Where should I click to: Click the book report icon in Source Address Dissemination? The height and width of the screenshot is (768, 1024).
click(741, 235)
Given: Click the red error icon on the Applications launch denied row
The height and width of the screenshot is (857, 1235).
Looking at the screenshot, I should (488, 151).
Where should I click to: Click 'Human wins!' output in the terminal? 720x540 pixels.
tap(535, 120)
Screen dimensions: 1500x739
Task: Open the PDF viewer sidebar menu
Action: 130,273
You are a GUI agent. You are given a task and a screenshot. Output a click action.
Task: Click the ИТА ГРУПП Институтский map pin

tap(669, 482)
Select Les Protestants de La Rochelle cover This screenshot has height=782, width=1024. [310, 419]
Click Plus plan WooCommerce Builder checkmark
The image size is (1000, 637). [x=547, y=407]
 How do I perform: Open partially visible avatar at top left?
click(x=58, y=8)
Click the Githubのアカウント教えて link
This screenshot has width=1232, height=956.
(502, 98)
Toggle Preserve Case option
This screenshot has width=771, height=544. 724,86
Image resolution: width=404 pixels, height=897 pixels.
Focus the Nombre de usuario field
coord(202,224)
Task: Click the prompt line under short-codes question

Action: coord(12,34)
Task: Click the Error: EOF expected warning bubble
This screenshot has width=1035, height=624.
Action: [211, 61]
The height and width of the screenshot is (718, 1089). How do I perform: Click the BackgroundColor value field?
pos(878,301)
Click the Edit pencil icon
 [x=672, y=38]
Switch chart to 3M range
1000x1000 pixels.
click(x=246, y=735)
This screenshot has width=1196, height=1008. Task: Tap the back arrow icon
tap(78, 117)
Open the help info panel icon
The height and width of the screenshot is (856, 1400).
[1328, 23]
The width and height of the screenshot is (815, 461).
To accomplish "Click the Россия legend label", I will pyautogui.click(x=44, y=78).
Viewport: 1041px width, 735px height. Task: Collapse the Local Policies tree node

————————

• **What needs to be done**:
Restate the full data above, keeping each word intact.

• **Response**:
Where should I click to: Click the book report icon in Source Address Dissemination? The height and width of the screenshot is (768, 1024).
click(741, 235)
Given: Click the red error icon on the Applications launch denied row
The height and width of the screenshot is (857, 1235).
Looking at the screenshot, I should (488, 151).
Where should I click to: Click 'Human wins!' output in the terminal? 720x540 pixels.
tap(535, 120)
Screen dimensions: 1500x739
Task: Open the PDF viewer sidebar menu
Action: 130,273
You are a GUI agent. You are given a task and a screenshot. Output a click action.
Task: Click the ИТА ГРУПП Институтский map pin

tap(669, 482)
Select Les Protestants de La Rochelle cover This screenshot has height=782, width=1024. [310, 419]
Click Plus plan WooCommerce Builder checkmark
The image size is (1000, 637). [x=547, y=407]
 How do I perform: Open partially visible avatar at top left?
click(x=58, y=8)
Click the Githubのアカウント教えて link
This screenshot has width=1232, height=956.
(502, 98)
Toggle Preserve Case option
This screenshot has width=771, height=544. 724,86
Image resolution: width=404 pixels, height=897 pixels.
Focus the Nombre de usuario field
coord(202,224)
Task: Click the prompt line under short-codes question

Action: coord(12,34)
Task: Click the Error: EOF expected warning bubble
This screenshot has width=1035, height=624.
Action: [211, 61]
The height and width of the screenshot is (718, 1089). How do I perform: Click the BackgroundColor value field?
pos(878,301)
Click the Edit pencil icon
 [x=672, y=38]
Switch chart to 3M range
1000x1000 pixels.
click(x=246, y=735)
This screenshot has width=1196, height=1008. Task: Tap the back arrow icon
tap(78, 117)
Open the help info panel icon
The height and width of the screenshot is (856, 1400).
[1328, 23]
The width and height of the screenshot is (815, 461).
To accomplish "Click the Россия legend label", I will pyautogui.click(x=44, y=78).
Viewport: 1041px width, 735px height. Task: Collapse the Local Policies tree node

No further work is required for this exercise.